*** Opening DATA FOR REVIEW ***

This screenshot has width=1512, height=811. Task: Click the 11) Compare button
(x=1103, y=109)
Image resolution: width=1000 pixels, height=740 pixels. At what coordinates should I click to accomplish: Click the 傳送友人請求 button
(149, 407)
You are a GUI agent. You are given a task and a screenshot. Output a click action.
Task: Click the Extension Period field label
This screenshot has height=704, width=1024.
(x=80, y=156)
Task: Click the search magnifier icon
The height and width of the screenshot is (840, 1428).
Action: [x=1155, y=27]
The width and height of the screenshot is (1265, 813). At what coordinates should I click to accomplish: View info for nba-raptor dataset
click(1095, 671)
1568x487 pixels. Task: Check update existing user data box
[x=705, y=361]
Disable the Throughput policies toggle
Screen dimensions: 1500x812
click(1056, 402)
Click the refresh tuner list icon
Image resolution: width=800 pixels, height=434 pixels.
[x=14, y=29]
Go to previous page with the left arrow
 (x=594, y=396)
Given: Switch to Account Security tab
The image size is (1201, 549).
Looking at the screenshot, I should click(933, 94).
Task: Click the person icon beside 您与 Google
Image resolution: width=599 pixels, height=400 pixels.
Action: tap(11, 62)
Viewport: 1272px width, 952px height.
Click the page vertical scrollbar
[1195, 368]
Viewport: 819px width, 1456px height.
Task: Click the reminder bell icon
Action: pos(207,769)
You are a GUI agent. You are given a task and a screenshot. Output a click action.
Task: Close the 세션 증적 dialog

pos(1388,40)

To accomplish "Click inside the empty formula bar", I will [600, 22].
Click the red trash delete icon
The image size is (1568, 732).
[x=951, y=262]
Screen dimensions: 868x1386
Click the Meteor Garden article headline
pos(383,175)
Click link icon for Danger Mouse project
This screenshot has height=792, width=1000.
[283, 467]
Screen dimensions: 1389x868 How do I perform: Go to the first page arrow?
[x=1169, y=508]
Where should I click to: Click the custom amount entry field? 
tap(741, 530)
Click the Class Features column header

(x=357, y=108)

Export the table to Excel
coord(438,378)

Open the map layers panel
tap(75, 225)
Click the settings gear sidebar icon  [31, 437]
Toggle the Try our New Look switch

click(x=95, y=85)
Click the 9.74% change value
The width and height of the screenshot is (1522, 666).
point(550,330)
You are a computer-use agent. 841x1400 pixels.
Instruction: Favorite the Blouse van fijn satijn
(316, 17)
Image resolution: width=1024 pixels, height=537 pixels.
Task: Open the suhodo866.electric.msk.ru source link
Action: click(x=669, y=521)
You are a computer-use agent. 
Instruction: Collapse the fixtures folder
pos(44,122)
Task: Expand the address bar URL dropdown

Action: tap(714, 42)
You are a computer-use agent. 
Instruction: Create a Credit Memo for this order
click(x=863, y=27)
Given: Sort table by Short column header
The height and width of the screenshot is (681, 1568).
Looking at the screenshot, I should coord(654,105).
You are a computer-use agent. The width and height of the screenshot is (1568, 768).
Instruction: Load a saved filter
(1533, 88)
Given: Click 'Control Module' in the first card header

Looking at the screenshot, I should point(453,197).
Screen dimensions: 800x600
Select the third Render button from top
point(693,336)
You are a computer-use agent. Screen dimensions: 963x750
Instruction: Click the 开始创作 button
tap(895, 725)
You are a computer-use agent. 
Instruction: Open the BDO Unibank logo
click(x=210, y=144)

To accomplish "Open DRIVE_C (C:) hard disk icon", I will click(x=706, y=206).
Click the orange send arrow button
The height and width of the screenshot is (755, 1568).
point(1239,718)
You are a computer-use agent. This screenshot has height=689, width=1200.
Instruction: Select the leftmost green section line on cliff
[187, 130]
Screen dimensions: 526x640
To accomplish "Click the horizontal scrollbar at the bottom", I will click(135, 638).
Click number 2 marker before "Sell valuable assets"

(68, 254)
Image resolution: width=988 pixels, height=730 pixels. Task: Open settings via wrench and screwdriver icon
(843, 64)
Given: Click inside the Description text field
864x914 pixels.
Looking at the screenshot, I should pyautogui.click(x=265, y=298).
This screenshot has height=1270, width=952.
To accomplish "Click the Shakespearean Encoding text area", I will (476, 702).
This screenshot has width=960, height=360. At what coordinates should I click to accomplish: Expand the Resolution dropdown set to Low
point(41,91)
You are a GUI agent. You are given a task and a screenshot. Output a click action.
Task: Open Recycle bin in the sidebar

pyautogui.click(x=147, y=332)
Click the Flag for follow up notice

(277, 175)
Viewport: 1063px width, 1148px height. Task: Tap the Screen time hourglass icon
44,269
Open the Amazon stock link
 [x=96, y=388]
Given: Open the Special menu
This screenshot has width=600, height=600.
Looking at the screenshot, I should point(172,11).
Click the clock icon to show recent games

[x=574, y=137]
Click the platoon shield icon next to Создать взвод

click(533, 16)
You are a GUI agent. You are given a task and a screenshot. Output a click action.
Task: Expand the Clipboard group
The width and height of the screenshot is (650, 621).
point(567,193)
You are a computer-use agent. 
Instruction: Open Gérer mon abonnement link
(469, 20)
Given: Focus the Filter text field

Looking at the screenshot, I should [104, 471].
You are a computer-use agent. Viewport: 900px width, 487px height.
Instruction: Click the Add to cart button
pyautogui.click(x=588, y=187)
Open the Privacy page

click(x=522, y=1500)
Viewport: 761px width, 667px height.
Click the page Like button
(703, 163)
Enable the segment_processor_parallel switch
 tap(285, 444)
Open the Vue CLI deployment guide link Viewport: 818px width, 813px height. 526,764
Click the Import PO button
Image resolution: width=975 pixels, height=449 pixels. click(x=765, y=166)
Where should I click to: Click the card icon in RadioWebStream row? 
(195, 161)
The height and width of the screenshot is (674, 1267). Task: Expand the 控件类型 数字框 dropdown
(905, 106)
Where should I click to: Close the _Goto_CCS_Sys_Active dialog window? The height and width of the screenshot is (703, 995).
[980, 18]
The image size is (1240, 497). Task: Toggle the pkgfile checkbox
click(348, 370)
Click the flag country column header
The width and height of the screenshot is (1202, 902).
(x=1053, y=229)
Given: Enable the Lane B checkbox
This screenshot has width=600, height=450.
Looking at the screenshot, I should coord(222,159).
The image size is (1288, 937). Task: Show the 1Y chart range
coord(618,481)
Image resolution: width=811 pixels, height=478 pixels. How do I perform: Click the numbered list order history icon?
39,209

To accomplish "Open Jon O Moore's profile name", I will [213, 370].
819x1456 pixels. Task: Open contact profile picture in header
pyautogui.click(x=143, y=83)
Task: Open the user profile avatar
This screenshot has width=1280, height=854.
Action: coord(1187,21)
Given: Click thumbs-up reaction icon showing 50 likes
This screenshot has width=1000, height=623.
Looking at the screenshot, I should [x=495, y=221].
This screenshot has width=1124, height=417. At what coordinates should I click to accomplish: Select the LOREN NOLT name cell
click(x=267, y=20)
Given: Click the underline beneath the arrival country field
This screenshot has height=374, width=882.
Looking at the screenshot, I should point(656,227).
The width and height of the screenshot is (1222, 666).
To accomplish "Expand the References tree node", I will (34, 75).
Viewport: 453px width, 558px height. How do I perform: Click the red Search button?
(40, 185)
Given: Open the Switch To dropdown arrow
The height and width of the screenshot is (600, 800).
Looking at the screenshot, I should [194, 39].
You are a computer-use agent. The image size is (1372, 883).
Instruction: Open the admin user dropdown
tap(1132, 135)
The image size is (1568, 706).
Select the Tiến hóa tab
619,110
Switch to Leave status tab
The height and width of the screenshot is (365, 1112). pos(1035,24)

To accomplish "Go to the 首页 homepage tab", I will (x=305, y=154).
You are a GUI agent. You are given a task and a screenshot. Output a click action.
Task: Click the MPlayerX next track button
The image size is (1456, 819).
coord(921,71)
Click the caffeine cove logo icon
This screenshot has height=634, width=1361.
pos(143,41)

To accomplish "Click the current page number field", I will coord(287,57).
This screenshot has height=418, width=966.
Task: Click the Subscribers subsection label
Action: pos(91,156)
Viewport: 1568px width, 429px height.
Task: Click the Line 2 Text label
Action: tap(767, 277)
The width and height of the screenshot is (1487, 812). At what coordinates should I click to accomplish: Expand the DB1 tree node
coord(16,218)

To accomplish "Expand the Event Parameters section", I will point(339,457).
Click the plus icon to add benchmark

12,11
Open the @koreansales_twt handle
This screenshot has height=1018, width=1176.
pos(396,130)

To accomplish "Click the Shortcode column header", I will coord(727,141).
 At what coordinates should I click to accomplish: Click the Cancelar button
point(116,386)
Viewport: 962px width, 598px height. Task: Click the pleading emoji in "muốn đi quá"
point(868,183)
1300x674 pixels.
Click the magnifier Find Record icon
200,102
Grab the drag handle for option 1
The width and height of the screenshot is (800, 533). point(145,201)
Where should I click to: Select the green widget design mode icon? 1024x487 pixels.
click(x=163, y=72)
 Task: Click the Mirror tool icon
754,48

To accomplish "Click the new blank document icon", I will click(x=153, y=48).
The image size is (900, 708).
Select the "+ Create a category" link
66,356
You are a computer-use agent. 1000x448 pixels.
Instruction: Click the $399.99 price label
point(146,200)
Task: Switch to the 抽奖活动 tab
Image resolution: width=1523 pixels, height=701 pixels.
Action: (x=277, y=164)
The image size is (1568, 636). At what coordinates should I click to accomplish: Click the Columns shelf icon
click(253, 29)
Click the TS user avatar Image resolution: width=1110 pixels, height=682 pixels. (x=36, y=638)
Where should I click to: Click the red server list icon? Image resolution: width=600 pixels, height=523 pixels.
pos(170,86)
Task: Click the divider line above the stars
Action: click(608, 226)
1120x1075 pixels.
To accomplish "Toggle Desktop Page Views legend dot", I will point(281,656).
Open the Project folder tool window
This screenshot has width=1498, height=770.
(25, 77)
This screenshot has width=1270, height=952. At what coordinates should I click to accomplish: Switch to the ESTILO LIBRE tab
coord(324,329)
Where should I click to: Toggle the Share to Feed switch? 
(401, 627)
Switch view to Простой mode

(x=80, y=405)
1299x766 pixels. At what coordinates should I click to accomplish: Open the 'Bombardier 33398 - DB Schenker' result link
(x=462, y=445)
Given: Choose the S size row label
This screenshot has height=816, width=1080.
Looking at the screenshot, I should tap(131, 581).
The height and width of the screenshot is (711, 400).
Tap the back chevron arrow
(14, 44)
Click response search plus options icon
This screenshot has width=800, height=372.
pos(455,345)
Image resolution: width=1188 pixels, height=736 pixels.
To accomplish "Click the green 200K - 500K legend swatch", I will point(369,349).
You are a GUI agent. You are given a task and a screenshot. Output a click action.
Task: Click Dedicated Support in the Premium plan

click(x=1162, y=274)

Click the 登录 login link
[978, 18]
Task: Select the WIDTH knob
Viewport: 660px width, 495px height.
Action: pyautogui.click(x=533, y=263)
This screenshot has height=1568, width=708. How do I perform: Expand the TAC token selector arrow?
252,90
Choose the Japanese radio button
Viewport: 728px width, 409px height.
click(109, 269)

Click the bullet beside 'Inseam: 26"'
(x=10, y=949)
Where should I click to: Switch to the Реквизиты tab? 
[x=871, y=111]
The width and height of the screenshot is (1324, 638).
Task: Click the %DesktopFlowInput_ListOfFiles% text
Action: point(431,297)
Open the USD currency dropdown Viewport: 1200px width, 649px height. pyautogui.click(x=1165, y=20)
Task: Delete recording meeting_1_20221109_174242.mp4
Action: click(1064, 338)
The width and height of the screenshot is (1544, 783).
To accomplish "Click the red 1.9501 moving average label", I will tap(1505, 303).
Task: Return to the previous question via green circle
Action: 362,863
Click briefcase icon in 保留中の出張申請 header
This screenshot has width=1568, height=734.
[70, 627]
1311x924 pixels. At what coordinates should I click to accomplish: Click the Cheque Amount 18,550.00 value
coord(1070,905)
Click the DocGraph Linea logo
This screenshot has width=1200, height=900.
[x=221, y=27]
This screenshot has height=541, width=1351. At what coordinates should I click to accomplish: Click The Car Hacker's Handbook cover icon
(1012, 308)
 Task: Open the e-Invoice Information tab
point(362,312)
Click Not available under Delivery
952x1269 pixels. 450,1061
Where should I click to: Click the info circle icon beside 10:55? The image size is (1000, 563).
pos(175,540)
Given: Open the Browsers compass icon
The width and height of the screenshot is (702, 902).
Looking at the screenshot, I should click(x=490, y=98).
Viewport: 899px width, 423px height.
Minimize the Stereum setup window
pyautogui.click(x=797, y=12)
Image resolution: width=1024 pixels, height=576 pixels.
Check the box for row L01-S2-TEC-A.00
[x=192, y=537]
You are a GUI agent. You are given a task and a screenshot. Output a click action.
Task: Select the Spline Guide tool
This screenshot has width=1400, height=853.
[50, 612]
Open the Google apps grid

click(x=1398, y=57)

*** Closing DATA FOR REVIEW ***

**THE TASK:** Go through the records and tally the lines that include "inside". Write only the number.

**EXERCISE ANSWER:** 2